Arientha Primanita – A protest on Wednesday by about 200 angry contract teachers in front of City Hall turned ugly after they claimed they were being ignored and began throwing pots and plants at the building.
The teachers wanted the city to promote them to civil servants, as promised by Jakarta Governor Fauzi Bowo, said Eddi Sudiyo, a member of the Jakarta branch of the Indonesian Teacher Supporting Communication Forum (FKGBI), which claims to represent more than 6,700 contract educators.
Contract teachers currently only receive a Rp 710,000 ($78) monthly subsidy from the central government.

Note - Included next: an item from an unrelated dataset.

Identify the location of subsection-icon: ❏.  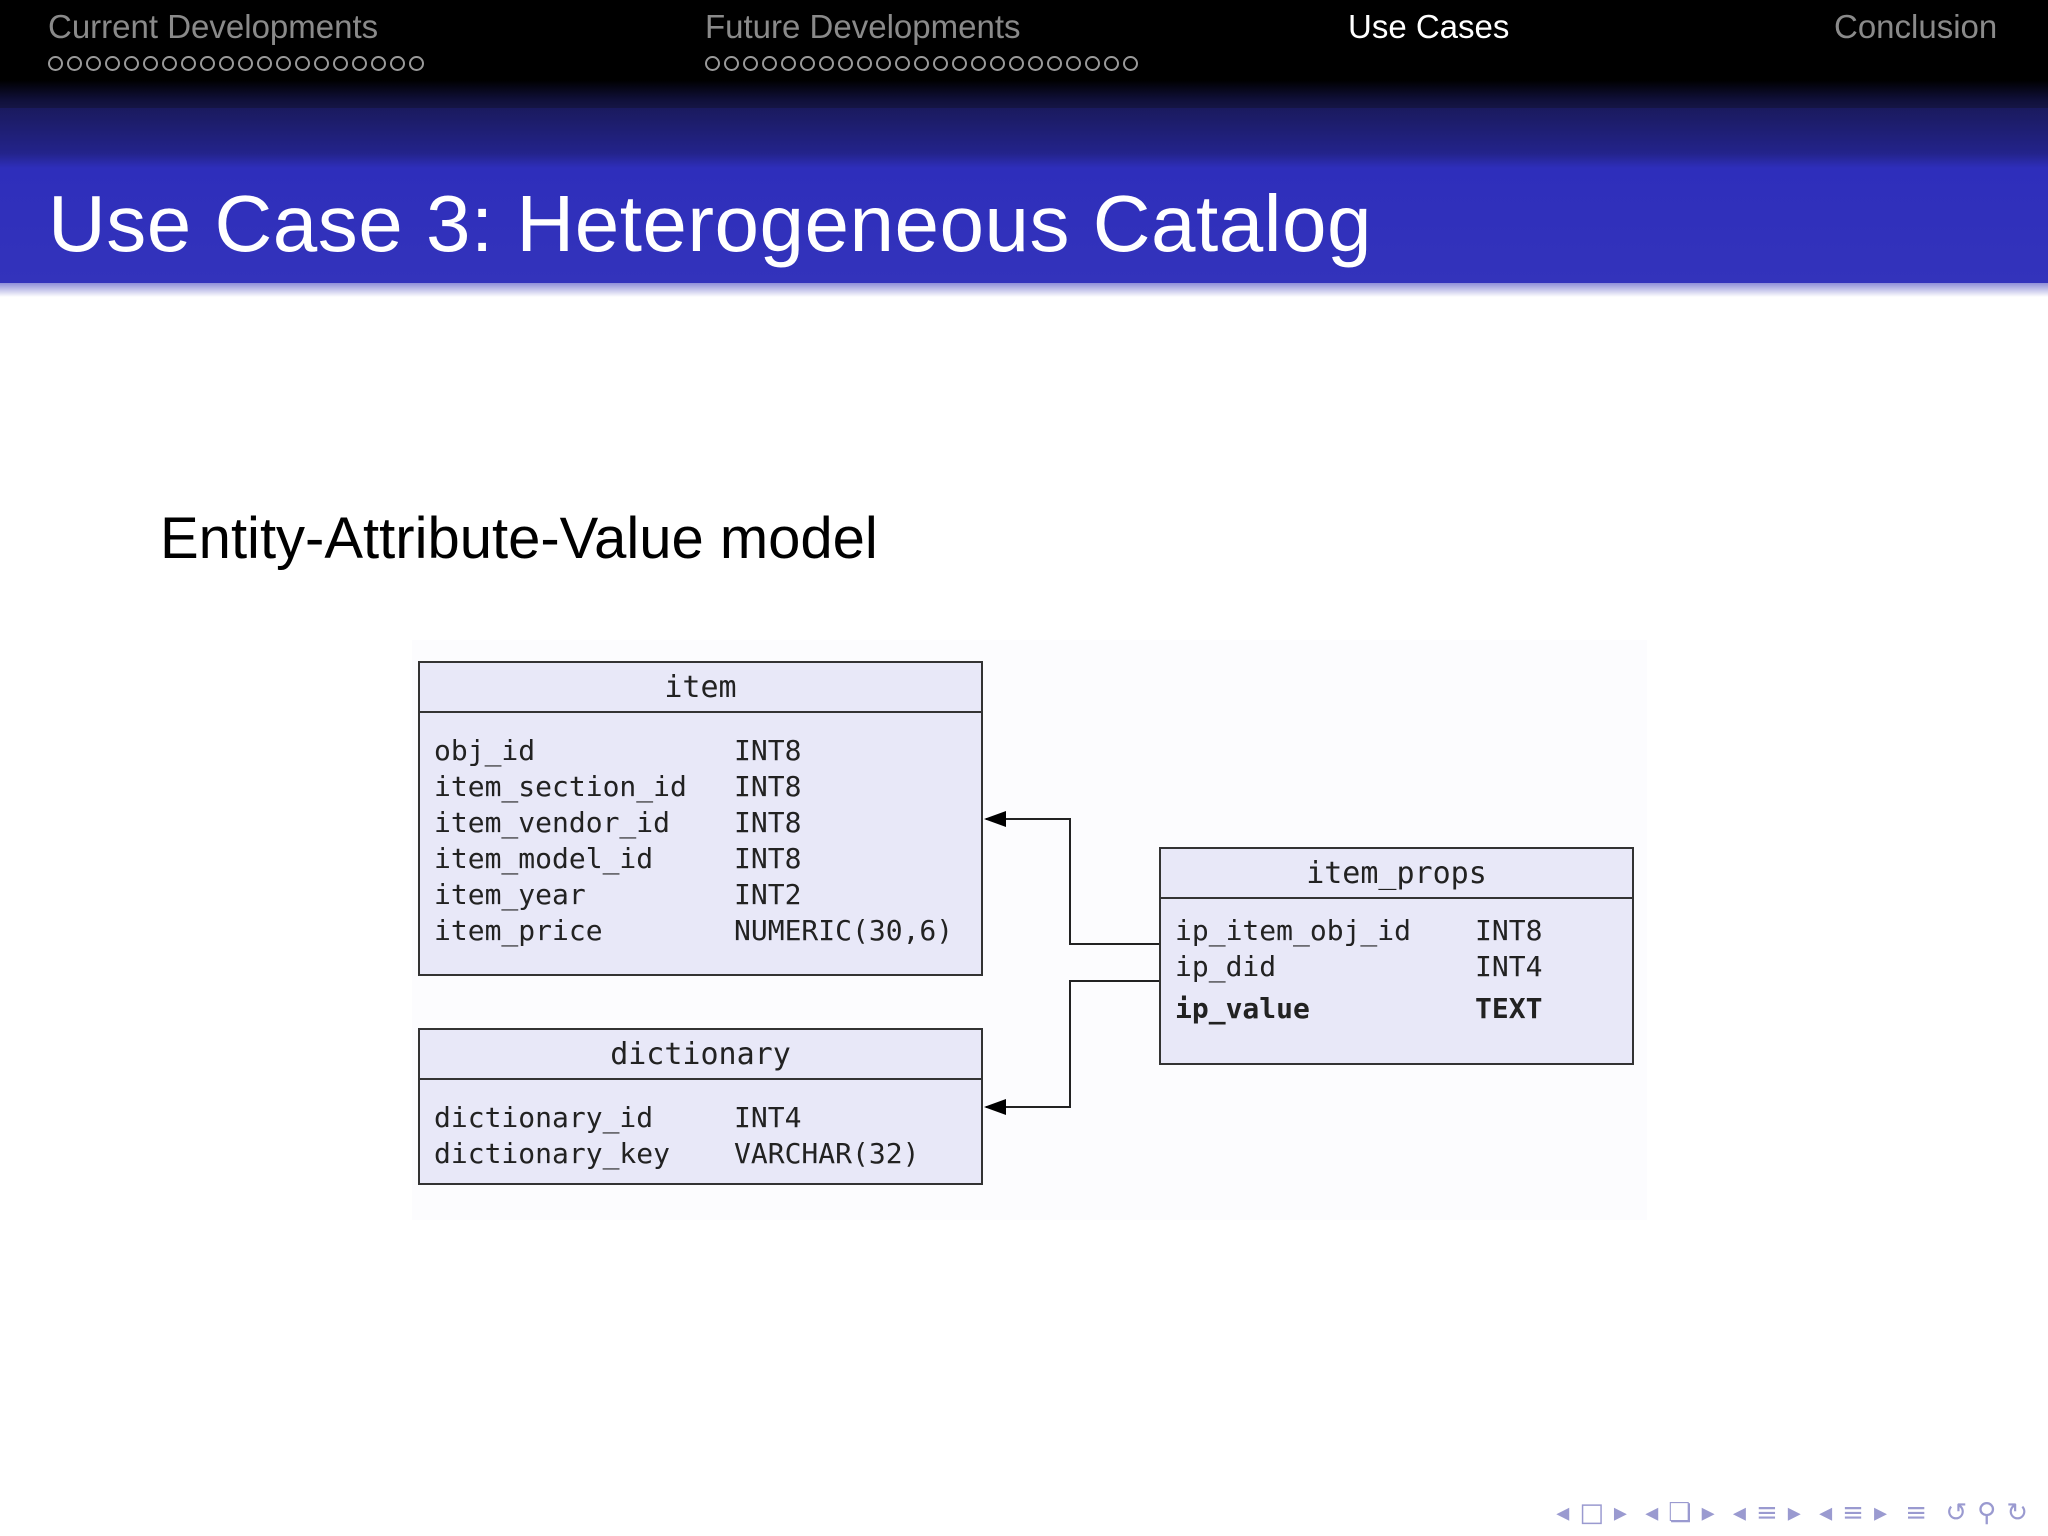
(1680, 1513).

Being promoted to civil servant status as full-time teachers would mean higher pay, health insurance and pensions.
Eddi said they were ignored by the administration in a protest last week, so they returned to the City Hall early on Wednesday morning, armed with mats, cooking tools and equipment as they were prepared for a protracted demonstration.
But by late afternoon the weary protesters became impatient and started throwing things – tomatoes, cooking pots and even the potted plants decorating the exterior of the City Hall – over the fence. Police officers watched the protesters but not intervene.
"They are angry and impatient. We have been here since morning, we want to meet the governor or city secretary," Eddi said. The city offered them a meeting with the head of the city's human resources office, but they refused, he said.
Syarifah Efiana, chairwoman of FKGBI, said that the governor had once promised them civil servant status based on the revision of 2005 Presidential Decree on Contract Workers in 2007. "Right now we only want the governor to seriously consider our fates," she said.
Budi Hastuti, the human resources head, said the city was coordinating with the State Ministry of Education and State Ministry of Administrative Reforms on the city's contract teachers' status.